#### [PROBLEM TO WORK ON]
Copy out each of the following entries word for word, without changing anything.

#### [ENTRIES PROVIDED]
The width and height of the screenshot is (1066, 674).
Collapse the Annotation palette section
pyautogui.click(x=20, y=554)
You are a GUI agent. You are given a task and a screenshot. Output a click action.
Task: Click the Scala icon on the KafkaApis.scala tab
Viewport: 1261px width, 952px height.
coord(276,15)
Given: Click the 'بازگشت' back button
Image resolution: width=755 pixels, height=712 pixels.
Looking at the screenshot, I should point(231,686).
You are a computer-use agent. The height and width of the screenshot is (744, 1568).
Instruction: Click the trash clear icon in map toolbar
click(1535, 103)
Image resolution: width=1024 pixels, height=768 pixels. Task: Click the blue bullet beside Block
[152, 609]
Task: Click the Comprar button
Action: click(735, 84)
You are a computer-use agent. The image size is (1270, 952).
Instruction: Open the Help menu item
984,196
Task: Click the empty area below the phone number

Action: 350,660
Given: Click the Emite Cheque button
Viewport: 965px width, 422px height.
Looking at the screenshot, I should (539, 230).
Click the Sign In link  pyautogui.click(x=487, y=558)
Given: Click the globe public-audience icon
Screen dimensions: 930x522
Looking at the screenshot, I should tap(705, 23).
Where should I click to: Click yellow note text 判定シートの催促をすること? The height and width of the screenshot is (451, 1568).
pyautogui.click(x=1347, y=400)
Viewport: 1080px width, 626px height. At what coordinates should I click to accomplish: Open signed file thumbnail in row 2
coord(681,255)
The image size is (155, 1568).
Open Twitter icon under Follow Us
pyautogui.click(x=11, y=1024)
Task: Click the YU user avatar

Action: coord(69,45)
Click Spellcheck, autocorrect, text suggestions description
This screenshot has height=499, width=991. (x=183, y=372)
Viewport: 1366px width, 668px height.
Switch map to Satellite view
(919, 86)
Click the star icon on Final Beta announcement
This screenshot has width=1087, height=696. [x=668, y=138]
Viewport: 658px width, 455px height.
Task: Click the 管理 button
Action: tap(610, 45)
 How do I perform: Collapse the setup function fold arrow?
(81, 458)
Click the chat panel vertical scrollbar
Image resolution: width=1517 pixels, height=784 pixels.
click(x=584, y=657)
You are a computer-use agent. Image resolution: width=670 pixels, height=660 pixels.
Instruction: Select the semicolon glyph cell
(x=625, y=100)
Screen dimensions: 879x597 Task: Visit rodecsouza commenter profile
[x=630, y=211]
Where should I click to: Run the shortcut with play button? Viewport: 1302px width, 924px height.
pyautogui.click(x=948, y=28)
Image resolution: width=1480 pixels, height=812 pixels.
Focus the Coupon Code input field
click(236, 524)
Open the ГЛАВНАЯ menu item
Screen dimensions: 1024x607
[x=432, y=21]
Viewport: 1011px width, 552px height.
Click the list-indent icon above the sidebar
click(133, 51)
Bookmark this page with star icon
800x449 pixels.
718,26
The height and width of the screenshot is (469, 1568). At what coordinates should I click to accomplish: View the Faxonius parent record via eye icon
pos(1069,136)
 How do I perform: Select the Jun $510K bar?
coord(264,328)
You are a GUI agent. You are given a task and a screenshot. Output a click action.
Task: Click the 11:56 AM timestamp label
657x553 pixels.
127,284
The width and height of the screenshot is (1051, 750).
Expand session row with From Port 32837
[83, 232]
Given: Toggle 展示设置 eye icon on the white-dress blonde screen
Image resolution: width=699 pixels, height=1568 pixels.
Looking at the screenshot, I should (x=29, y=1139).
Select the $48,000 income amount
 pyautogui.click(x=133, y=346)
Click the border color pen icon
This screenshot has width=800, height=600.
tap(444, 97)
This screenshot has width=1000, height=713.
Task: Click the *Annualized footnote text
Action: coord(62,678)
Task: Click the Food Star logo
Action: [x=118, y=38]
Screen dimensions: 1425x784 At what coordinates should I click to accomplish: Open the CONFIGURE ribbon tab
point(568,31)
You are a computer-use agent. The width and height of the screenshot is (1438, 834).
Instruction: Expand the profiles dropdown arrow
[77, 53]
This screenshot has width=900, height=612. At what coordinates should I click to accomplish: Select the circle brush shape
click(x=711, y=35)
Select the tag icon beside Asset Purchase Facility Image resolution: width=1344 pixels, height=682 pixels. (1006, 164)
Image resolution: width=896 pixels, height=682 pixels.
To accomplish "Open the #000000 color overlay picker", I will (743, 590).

#### [RESULT FOR THIS TASK]
The width and height of the screenshot is (1066, 674).
Collapse the Annotation palette section
pyautogui.click(x=20, y=554)
You are a GUI agent. You are given a task and a screenshot. Output a click action.
Task: Click the Scala icon on the KafkaApis.scala tab
Viewport: 1261px width, 952px height.
coord(276,15)
Given: Click the 'بازگشت' back button
Image resolution: width=755 pixels, height=712 pixels.
Looking at the screenshot, I should point(231,686).
You are a computer-use agent. The height and width of the screenshot is (744, 1568).
Instruction: Click the trash clear icon in map toolbar
click(1535, 103)
Image resolution: width=1024 pixels, height=768 pixels. Task: Click the blue bullet beside Block
[152, 609]
Task: Click the Comprar button
Action: click(735, 84)
You are a computer-use agent. The image size is (1270, 952).
Instruction: Open the Help menu item
984,196
Task: Click the empty area below the phone number

Action: 350,660
Given: Click the Emite Cheque button
Viewport: 965px width, 422px height.
Looking at the screenshot, I should (539, 230).
Click the Sign In link  pyautogui.click(x=487, y=558)
Given: Click the globe public-audience icon
Screen dimensions: 930x522
Looking at the screenshot, I should tap(705, 23).
Where should I click to: Click yellow note text 判定シートの催促をすること? The height and width of the screenshot is (451, 1568).
pyautogui.click(x=1347, y=400)
Viewport: 1080px width, 626px height. At what coordinates should I click to accomplish: Open signed file thumbnail in row 2
coord(681,255)
The image size is (155, 1568).
Open Twitter icon under Follow Us
pyautogui.click(x=11, y=1024)
Task: Click the YU user avatar

Action: coord(69,45)
Click Spellcheck, autocorrect, text suggestions description
This screenshot has height=499, width=991. (x=183, y=372)
Viewport: 1366px width, 668px height.
Switch map to Satellite view
(919, 86)
Click the star icon on Final Beta announcement
This screenshot has width=1087, height=696. [x=668, y=138]
Viewport: 658px width, 455px height.
Task: Click the 管理 button
Action: tap(610, 45)
 How do I perform: Collapse the setup function fold arrow?
(81, 458)
Click the chat panel vertical scrollbar
Image resolution: width=1517 pixels, height=784 pixels.
click(x=584, y=657)
You are a computer-use agent. Image resolution: width=670 pixels, height=660 pixels.
Instruction: Select the semicolon glyph cell
(x=625, y=100)
Screen dimensions: 879x597 Task: Visit rodecsouza commenter profile
[x=630, y=211]
Where should I click to: Run the shortcut with play button? Viewport: 1302px width, 924px height.
pyautogui.click(x=948, y=28)
Image resolution: width=1480 pixels, height=812 pixels.
Focus the Coupon Code input field
click(236, 524)
Open the ГЛАВНАЯ menu item
Screen dimensions: 1024x607
[x=432, y=21]
Viewport: 1011px width, 552px height.
Click the list-indent icon above the sidebar
click(133, 51)
Bookmark this page with star icon
800x449 pixels.
718,26
The height and width of the screenshot is (469, 1568). At what coordinates should I click to accomplish: View the Faxonius parent record via eye icon
pos(1069,136)
 How do I perform: Select the Jun $510K bar?
coord(264,328)
You are a GUI agent. You are given a task and a screenshot. Output a click action.
Task: Click the 11:56 AM timestamp label
657x553 pixels.
127,284
The width and height of the screenshot is (1051, 750).
Expand session row with From Port 32837
[83, 232]
Given: Toggle 展示设置 eye icon on the white-dress blonde screen
Image resolution: width=699 pixels, height=1568 pixels.
Looking at the screenshot, I should (x=29, y=1139).
Select the $48,000 income amount
 pyautogui.click(x=133, y=346)
Click the border color pen icon
This screenshot has width=800, height=600.
tap(444, 97)
This screenshot has width=1000, height=713.
Task: Click the *Annualized footnote text
Action: coord(62,678)
Task: Click the Food Star logo
Action: [x=118, y=38]
Screen dimensions: 1425x784 At what coordinates should I click to accomplish: Open the CONFIGURE ribbon tab
point(568,31)
You are a computer-use agent. The width and height of the screenshot is (1438, 834).
Instruction: Expand the profiles dropdown arrow
[77, 53]
This screenshot has width=900, height=612. At what coordinates should I click to accomplish: Select the circle brush shape
click(x=711, y=35)
Select the tag icon beside Asset Purchase Facility Image resolution: width=1344 pixels, height=682 pixels. (1006, 164)
Image resolution: width=896 pixels, height=682 pixels.
To accomplish "Open the #000000 color overlay picker", I will (743, 590).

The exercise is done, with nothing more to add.